Background: Unhealthy sleep patterns are common during pregnancy and have been associated with an increased risk of developing hypertensive disorders of pregnancy (HDPs) in observational studies. However, the causality underlying these associations remains uncertain. This study aimed to evaluate the potential causal association between seven sleep traits and the risk of HDPs using a two-sample Mendelian randomization study. Methods: Genome-wide association study (GWAS) summary statistics were obtained from the FinnGen consortium, UK Biobank, and other prominent consortia, with a focus on individuals of European ancestry.
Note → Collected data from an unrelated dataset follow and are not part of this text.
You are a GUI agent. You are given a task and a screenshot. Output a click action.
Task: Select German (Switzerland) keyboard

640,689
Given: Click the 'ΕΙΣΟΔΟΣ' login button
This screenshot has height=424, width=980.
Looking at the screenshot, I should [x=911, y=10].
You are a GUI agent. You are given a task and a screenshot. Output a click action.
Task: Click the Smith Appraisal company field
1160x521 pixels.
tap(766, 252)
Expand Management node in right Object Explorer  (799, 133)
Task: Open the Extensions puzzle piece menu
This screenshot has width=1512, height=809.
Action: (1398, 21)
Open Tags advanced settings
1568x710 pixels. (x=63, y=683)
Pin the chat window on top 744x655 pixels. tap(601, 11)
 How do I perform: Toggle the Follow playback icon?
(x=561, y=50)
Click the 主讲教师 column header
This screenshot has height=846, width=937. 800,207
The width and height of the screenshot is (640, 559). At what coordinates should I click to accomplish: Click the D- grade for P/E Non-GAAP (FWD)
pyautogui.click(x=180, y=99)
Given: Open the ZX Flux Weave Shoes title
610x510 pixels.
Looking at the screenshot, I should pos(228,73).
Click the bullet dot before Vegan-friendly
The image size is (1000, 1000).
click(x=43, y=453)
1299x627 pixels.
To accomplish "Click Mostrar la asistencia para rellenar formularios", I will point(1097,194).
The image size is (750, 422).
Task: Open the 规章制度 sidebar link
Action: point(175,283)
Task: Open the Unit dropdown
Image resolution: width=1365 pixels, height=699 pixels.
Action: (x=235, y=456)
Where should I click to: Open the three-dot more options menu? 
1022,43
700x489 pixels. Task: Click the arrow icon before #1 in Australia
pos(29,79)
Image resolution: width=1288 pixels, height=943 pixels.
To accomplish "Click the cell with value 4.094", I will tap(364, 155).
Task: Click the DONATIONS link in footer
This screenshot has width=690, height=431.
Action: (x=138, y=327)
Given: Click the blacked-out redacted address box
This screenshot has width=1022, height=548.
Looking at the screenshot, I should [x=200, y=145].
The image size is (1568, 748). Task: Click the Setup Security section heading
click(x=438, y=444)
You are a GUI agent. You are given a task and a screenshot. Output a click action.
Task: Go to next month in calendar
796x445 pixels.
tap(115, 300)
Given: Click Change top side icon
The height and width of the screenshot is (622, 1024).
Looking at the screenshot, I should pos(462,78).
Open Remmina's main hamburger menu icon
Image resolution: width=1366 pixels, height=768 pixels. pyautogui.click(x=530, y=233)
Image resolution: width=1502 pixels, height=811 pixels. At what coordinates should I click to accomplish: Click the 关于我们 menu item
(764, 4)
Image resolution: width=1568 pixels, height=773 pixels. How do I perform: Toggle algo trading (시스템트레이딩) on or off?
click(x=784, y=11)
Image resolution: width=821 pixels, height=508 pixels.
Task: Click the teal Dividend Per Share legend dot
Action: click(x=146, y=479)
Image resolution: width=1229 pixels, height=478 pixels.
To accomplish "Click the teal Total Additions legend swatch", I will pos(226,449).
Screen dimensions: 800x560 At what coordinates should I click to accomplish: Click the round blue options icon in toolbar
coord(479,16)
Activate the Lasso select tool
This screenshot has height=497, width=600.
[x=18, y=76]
The primary analysis utilized an inverse-variance-weighted MR approach supplemented by sensitivity analyses to mitigate potential biases introduced by pleiotropy. Furthermore, a two-step MR framework was employed for mediation analyses. Results: The data analyzed included 200 000–500 000 individuals for each sleep trait, along with approximately 15 000 cases of HDPs. Genetically predicted excessive daytime sleepiness (EDS) exhibited a significant association with an increased risk of HDPs [odds ratio (OR) 2.96, 95% confidence interval (95% CI) 1.40–6.26], and the specific subtype of preeclampsia/eclampsia (OR 2.97, 95% CI 1.06–8.3). Similarly, genetically predicted obstructive sleep apnea (OSA) was associated with a higher risk of HDPs (OR 1.27, 95% CI 1.09–1.47). Sensitivity analysis validated the robustness of these associations. Mediation analysis showed that BMI mediated approximately 25% of the association between EDS and HDPs, while mediating up to approximately 60% of the association between OSA and the outcomes. No statistically significant associations were observed between other genetically predicted sleep traits, such as chronotype, daytime napping, sleep duration, insomnia, snoring, and the risk of HDPs. Conclusion: Our findings suggest a causal association between two sleep disorders, EDS and OSA, and the risk of HDPs, with BMI acting as a crucial mediator. EDS and OSA demonstrate promise as potentially preventable risk factors for HDPs, and targeting BMI may represent an alternative treatment strategy to mitigate the adverse impact of sleep disorders.